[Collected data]
————

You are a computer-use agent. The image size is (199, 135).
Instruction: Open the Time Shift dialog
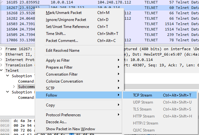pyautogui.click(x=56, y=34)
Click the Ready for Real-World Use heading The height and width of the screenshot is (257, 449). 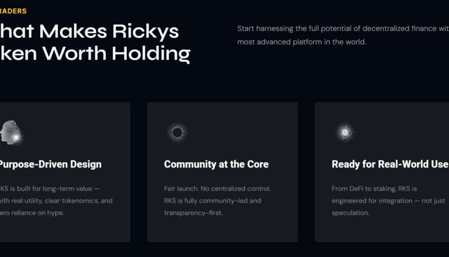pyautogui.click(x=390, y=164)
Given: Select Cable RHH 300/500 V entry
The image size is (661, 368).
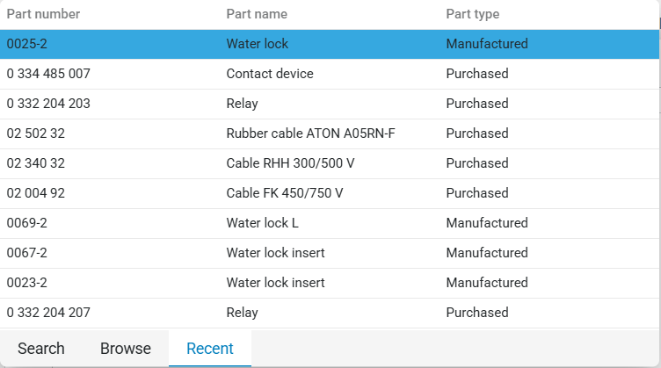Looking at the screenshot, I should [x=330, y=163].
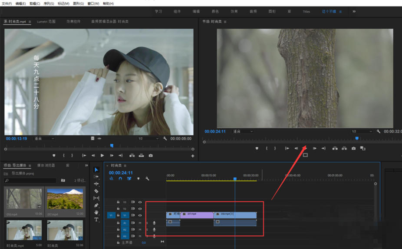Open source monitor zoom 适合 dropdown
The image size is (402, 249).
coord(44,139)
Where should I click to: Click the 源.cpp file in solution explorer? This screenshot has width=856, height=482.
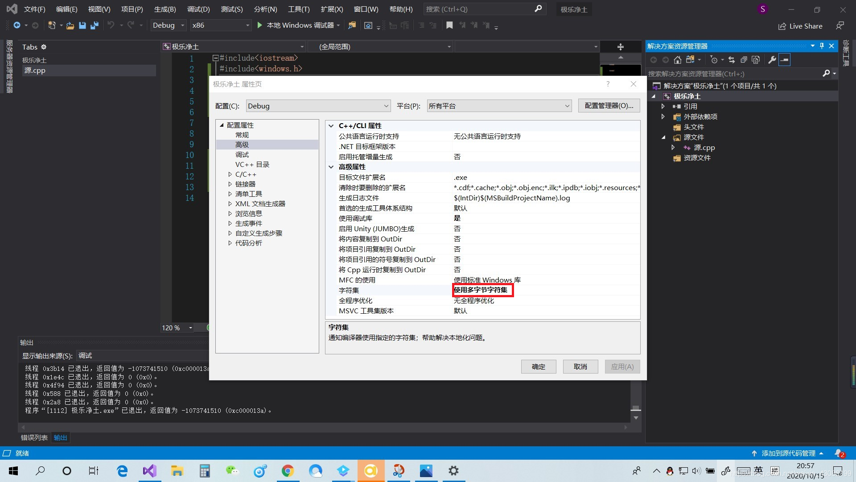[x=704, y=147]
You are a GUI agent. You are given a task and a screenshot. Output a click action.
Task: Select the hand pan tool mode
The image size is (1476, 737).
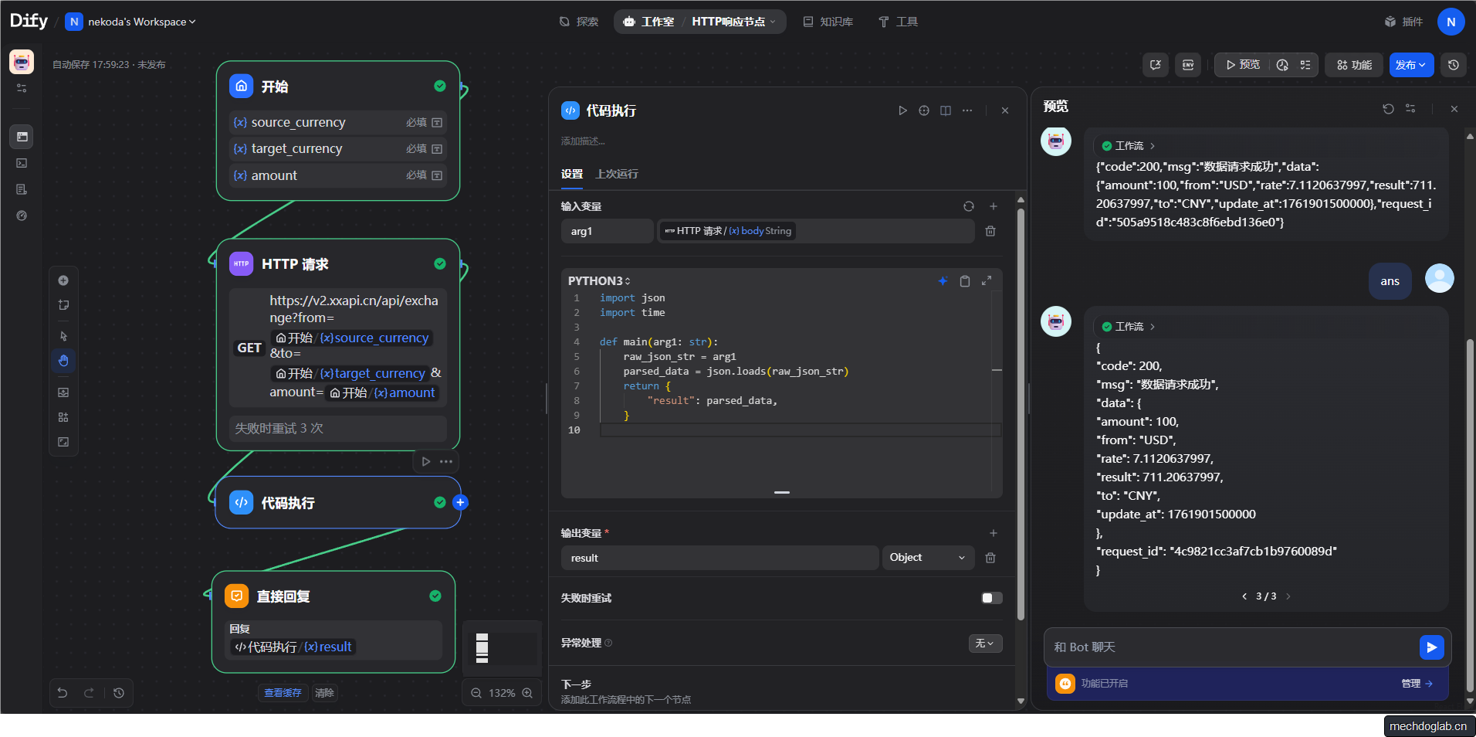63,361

————

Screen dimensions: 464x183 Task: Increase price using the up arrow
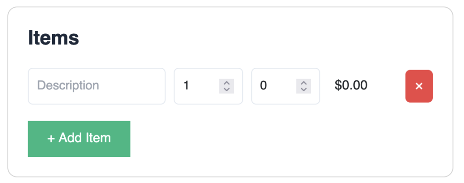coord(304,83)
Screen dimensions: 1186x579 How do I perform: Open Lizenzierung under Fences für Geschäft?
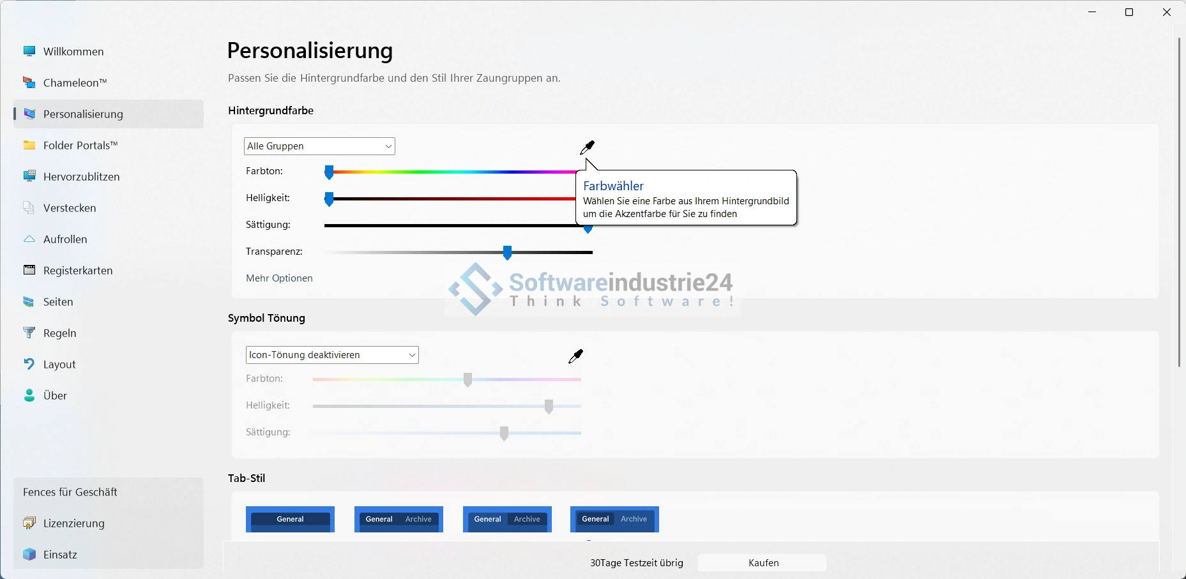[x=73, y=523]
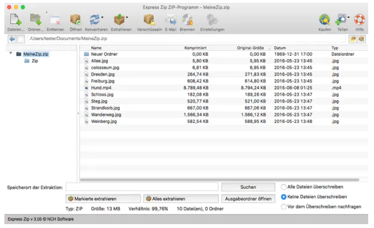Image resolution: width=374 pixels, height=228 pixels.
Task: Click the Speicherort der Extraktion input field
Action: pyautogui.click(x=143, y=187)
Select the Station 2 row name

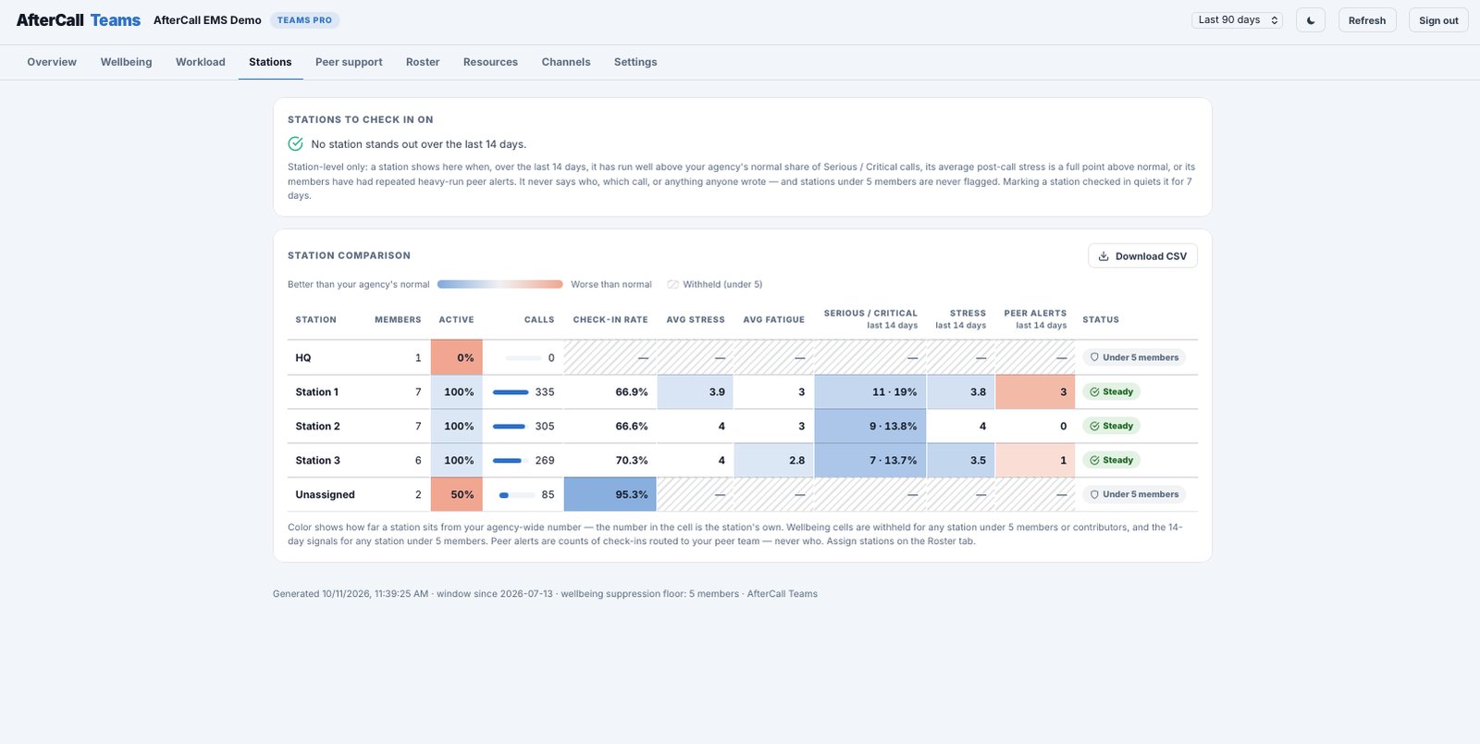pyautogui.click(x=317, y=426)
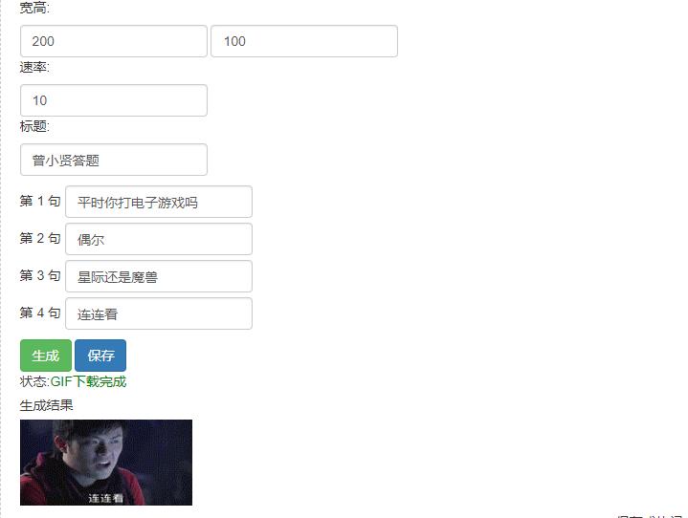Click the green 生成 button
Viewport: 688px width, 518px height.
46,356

————

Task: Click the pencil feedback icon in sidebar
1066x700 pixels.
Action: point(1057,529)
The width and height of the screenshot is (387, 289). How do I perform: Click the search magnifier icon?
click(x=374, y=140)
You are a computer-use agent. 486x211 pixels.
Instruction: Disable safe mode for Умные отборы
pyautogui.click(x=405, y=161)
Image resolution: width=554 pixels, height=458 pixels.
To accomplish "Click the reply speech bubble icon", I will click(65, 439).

————

Above are records; repeat only the lines starting at the line with "Task: Click the pencil" and ending at the line with "You are a computer-use agent. 486x211 pixels.", exactly as they appear, both included.

Output for this exercise —
Task: Click the pencil feedback icon in sidebar
1066x700 pixels.
Action: point(1057,529)
The width and height of the screenshot is (387, 289). How do I perform: Click the search magnifier icon?
click(x=374, y=140)
You are a computer-use agent. 486x211 pixels.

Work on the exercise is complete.